Problem statement
Exactly the lines starting at the line containing "Given: Click the pitch accent ③ for 振り返る" and ending at the line containing "This screenshot has width=860, height=484." are to be written out from the listing below, both included.

Data for the task
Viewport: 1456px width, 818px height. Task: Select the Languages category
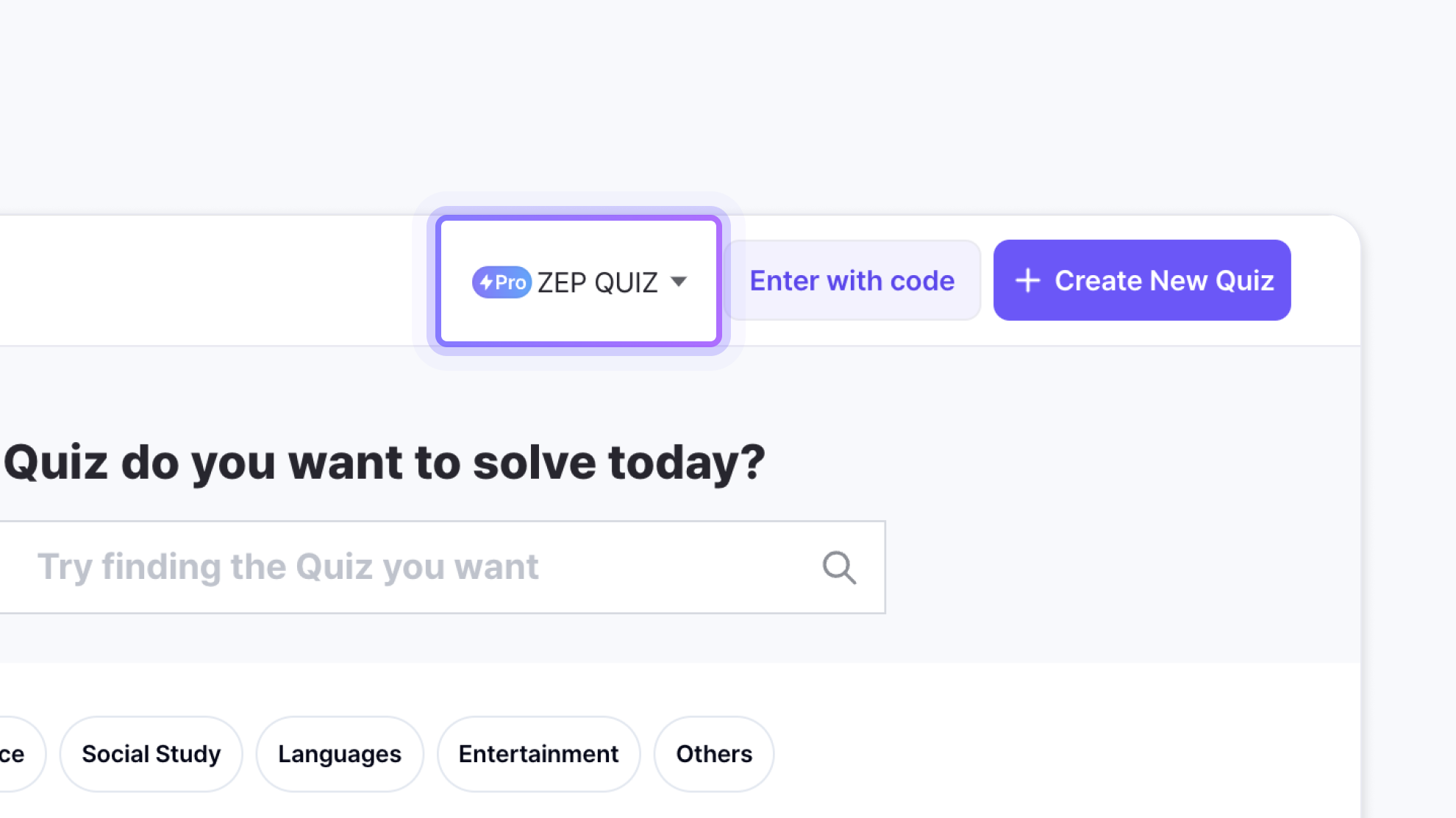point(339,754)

* * *

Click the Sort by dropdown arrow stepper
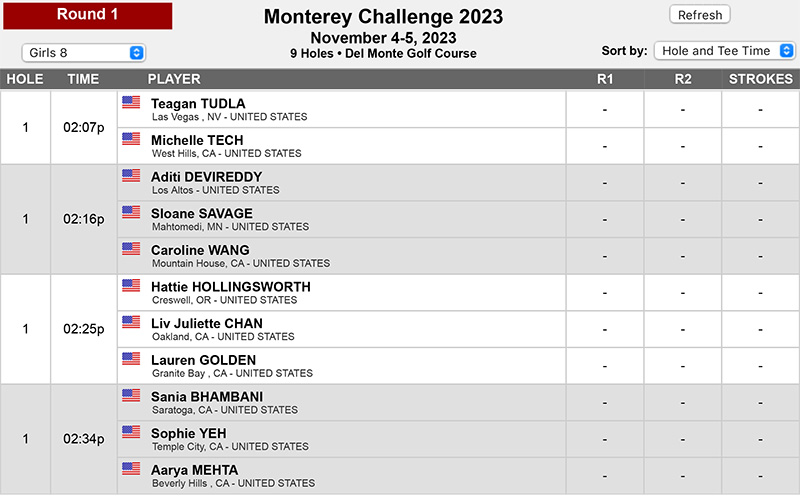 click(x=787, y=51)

---

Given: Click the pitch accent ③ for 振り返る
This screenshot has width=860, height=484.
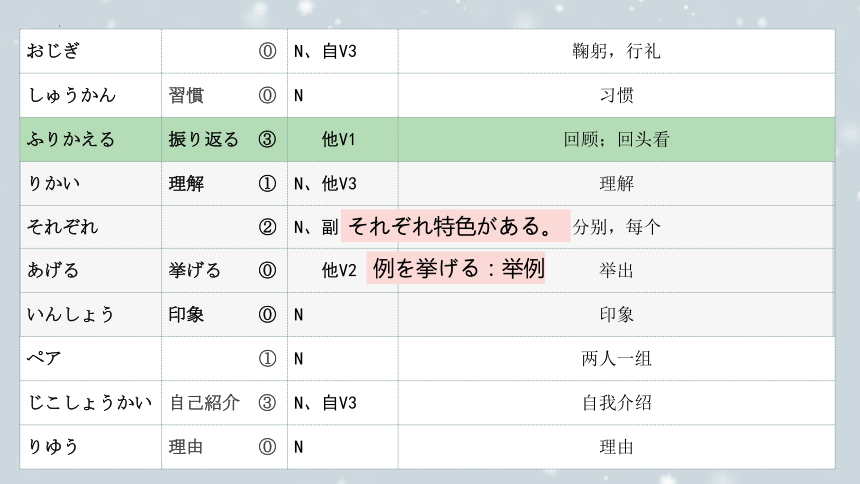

Your response
Given: Click the pitch accent ③ for 振り返る
This screenshot has width=860, height=484.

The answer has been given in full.